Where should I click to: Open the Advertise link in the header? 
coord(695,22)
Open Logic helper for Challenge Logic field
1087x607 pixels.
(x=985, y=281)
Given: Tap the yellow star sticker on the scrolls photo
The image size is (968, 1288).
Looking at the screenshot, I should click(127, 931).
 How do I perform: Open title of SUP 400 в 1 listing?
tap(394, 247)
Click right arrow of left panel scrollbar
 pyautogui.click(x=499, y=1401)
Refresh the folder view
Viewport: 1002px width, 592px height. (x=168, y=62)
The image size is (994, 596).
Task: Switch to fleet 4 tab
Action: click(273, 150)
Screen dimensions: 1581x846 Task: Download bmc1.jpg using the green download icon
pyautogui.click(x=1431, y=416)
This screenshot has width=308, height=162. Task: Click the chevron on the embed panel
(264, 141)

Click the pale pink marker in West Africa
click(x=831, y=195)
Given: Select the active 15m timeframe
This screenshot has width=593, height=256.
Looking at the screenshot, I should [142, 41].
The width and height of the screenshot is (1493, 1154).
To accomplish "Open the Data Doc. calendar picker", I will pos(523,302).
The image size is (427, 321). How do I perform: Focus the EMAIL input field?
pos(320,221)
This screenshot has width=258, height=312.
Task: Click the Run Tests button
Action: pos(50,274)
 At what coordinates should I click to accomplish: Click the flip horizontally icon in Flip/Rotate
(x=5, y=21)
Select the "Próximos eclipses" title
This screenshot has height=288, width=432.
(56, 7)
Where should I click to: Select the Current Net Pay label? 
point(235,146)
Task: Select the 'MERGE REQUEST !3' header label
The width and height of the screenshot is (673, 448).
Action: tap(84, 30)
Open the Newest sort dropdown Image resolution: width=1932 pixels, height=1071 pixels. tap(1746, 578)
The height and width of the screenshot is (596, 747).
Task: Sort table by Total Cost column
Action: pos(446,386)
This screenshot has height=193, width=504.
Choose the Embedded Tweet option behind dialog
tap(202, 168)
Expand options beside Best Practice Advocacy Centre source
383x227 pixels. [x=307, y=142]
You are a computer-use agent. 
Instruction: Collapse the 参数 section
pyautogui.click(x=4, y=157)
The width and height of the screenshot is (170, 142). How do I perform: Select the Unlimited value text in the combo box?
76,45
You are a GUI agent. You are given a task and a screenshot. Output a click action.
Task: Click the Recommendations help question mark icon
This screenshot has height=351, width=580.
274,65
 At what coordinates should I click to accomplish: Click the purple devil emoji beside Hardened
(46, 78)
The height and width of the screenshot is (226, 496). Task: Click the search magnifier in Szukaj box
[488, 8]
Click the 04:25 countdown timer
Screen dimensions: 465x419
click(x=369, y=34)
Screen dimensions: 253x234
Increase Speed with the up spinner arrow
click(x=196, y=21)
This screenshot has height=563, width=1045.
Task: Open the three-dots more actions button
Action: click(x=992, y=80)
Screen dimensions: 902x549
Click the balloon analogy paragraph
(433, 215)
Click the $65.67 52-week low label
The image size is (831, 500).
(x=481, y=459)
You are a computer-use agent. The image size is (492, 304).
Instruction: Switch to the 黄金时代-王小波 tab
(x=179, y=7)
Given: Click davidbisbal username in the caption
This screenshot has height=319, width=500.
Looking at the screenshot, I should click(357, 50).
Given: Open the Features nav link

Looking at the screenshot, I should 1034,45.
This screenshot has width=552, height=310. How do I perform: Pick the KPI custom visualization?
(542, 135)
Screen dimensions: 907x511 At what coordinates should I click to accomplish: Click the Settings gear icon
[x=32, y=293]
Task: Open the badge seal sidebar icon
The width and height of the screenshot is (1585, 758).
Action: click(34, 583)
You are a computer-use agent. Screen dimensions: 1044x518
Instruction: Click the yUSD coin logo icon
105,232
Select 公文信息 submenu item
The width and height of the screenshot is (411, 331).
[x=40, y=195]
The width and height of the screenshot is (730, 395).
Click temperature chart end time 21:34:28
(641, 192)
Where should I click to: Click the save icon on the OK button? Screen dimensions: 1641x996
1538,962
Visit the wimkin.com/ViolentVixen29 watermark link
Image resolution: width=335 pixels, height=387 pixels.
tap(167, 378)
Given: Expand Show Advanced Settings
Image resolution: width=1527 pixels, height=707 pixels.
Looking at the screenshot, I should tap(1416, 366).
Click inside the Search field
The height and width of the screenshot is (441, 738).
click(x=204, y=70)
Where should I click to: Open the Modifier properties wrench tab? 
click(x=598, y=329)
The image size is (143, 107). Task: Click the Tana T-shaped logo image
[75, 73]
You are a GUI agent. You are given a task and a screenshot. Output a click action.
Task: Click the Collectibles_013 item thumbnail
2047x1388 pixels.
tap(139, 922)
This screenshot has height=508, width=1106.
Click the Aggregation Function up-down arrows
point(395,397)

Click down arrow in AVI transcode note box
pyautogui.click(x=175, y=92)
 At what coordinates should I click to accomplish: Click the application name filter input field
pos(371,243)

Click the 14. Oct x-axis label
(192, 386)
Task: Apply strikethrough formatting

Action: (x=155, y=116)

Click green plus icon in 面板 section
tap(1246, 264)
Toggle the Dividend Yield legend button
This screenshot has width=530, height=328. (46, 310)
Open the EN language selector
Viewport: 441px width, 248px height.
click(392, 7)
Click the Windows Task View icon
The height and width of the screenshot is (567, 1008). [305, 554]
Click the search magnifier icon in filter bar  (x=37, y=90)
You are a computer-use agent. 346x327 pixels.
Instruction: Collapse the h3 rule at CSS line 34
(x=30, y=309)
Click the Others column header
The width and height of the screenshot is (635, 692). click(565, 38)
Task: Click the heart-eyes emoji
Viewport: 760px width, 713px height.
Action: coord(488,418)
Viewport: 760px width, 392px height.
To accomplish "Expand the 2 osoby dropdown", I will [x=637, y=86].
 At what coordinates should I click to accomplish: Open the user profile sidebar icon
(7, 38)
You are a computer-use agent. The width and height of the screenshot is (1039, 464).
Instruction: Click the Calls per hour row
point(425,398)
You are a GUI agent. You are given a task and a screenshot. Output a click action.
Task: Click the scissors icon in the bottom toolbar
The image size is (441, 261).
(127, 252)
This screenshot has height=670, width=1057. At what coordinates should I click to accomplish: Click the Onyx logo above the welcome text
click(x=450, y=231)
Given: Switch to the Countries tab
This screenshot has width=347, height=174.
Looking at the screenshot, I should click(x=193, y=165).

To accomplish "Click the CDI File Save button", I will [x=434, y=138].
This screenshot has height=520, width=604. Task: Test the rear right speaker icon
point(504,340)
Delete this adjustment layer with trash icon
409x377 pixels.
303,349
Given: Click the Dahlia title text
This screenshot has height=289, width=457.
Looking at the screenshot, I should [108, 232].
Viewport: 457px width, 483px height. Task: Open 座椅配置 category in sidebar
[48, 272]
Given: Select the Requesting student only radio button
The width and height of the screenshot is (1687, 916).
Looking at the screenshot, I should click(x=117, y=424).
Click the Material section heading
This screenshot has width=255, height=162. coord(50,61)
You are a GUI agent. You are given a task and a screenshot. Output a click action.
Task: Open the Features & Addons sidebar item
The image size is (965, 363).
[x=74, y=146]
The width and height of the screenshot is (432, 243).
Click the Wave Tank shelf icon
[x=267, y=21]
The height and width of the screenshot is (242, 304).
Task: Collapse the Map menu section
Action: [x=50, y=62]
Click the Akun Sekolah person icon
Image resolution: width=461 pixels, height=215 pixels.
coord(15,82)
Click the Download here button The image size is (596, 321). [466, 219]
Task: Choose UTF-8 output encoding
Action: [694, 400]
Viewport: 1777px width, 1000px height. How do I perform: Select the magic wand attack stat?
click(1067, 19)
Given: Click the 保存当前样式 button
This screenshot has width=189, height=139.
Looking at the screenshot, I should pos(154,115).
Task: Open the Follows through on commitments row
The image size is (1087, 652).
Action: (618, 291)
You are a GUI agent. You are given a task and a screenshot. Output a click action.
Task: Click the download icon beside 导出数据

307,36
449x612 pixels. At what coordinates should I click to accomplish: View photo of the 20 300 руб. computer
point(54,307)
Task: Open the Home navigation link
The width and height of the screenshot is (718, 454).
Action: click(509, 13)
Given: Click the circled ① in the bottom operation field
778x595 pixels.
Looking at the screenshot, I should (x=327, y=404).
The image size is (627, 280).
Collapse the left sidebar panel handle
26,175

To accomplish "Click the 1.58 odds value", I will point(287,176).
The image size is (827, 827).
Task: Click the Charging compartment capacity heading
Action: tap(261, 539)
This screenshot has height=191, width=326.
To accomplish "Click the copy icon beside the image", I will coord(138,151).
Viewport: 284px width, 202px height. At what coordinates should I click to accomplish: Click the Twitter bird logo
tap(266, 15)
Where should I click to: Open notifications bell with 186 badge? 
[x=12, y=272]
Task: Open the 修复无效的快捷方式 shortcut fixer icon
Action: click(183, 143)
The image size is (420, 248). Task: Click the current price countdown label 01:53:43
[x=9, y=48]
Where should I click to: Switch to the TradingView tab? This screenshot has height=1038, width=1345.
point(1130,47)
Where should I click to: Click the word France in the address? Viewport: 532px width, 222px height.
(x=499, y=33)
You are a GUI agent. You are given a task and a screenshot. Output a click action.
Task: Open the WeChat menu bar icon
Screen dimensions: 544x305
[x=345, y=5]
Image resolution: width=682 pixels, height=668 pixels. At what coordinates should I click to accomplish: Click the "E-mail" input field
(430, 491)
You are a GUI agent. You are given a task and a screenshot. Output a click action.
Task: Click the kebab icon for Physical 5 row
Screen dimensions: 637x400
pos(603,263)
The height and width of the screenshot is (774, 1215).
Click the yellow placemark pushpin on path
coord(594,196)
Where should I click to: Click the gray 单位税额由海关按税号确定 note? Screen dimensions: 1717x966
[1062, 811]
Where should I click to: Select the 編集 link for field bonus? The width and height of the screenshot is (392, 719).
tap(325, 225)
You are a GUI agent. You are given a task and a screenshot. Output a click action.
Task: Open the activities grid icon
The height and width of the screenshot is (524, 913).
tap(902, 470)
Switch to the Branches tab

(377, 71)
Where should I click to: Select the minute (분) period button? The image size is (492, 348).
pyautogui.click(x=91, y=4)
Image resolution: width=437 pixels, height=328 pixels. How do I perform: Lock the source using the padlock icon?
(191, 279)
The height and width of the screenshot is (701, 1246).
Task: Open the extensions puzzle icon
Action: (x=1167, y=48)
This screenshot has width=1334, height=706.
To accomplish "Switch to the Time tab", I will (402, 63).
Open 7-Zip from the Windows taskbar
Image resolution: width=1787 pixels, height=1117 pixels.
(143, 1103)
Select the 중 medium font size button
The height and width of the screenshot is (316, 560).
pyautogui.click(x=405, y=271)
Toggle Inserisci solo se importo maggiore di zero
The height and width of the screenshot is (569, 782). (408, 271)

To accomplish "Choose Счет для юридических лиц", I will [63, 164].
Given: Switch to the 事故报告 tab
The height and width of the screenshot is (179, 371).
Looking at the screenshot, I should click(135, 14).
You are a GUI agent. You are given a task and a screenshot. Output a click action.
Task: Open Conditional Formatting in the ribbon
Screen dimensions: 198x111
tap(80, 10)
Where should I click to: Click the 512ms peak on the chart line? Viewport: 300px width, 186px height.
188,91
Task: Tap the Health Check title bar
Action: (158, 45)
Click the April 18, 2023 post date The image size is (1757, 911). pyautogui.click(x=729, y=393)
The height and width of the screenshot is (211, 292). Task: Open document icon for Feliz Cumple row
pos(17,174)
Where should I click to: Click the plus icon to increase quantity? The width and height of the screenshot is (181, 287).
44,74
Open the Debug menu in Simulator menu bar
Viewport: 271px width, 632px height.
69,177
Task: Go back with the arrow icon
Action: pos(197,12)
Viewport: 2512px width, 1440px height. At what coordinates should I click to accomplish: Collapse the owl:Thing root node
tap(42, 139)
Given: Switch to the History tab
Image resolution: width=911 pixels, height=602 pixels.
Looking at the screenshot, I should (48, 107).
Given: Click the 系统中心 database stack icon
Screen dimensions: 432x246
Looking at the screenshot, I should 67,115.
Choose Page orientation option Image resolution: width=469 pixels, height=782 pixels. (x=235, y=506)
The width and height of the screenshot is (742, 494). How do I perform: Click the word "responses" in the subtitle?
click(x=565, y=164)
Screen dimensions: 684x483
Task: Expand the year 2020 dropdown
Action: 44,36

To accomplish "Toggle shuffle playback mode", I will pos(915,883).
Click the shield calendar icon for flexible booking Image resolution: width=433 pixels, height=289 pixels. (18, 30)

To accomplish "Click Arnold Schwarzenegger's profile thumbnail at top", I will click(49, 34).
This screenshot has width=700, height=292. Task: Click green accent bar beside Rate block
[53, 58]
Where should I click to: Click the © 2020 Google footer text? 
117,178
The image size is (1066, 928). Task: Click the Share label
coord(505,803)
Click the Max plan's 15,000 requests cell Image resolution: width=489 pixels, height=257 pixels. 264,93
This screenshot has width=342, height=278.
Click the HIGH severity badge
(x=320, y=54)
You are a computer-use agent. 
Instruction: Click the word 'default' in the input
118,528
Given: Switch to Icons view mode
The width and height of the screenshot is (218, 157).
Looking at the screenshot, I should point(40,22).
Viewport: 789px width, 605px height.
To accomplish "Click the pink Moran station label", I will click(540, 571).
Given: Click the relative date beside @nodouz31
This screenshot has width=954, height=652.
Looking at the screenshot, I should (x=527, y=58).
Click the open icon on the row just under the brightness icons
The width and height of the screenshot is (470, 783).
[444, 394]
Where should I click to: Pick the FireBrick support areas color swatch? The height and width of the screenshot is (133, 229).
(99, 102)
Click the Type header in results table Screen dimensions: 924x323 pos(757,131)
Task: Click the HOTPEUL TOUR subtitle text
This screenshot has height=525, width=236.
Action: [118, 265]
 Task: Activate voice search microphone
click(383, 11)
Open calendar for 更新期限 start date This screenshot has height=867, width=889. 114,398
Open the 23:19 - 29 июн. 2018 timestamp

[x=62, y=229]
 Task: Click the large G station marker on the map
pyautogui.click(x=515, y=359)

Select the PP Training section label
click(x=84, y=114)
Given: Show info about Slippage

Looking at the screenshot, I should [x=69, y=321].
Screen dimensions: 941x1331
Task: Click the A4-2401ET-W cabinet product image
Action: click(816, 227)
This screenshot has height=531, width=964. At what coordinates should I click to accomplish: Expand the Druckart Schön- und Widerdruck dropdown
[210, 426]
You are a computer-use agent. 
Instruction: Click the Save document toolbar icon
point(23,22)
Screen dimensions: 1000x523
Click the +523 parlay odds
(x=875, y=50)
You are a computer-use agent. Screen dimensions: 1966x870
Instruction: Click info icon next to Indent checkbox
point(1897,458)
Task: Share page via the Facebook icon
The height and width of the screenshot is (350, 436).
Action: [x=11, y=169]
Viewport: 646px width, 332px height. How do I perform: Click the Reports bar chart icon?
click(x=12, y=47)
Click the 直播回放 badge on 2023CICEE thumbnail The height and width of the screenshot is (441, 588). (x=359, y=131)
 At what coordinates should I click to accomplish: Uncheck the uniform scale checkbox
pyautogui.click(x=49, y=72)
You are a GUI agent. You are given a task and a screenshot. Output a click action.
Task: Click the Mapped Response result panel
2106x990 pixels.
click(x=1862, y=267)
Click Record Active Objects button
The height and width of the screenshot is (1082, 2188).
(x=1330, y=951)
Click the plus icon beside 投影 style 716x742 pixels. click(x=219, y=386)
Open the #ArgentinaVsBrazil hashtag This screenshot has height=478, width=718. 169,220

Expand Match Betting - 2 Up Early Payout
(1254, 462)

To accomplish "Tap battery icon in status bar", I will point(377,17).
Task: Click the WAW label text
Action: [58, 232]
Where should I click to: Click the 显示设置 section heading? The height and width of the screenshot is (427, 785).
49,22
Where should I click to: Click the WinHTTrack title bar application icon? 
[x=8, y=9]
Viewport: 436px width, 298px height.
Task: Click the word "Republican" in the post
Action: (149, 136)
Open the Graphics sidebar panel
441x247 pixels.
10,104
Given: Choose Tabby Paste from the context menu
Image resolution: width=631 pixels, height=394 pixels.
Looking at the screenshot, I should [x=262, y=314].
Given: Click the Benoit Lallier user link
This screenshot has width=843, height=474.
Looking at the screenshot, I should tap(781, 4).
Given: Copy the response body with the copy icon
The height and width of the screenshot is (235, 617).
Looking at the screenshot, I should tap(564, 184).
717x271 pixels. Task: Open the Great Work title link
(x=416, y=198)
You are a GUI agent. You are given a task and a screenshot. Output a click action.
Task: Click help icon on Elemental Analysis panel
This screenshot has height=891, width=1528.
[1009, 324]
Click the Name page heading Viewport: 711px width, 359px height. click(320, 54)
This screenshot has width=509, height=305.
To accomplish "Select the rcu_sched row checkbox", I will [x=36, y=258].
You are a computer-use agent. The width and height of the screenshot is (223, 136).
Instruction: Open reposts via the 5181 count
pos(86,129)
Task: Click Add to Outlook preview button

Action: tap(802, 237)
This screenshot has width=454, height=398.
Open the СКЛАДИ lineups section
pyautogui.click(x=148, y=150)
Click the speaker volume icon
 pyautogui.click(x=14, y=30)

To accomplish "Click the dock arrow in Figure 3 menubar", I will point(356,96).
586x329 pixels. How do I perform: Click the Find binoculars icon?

__YOUR INSTRUCTIONS__: Select every line of the records that contains the word "item".

__EXERCISE RESULT__:
Select 公文信息 submenu item
Task: Click the Collectibles_013 item thumbnail
Task: Open the Features & Addons sidebar item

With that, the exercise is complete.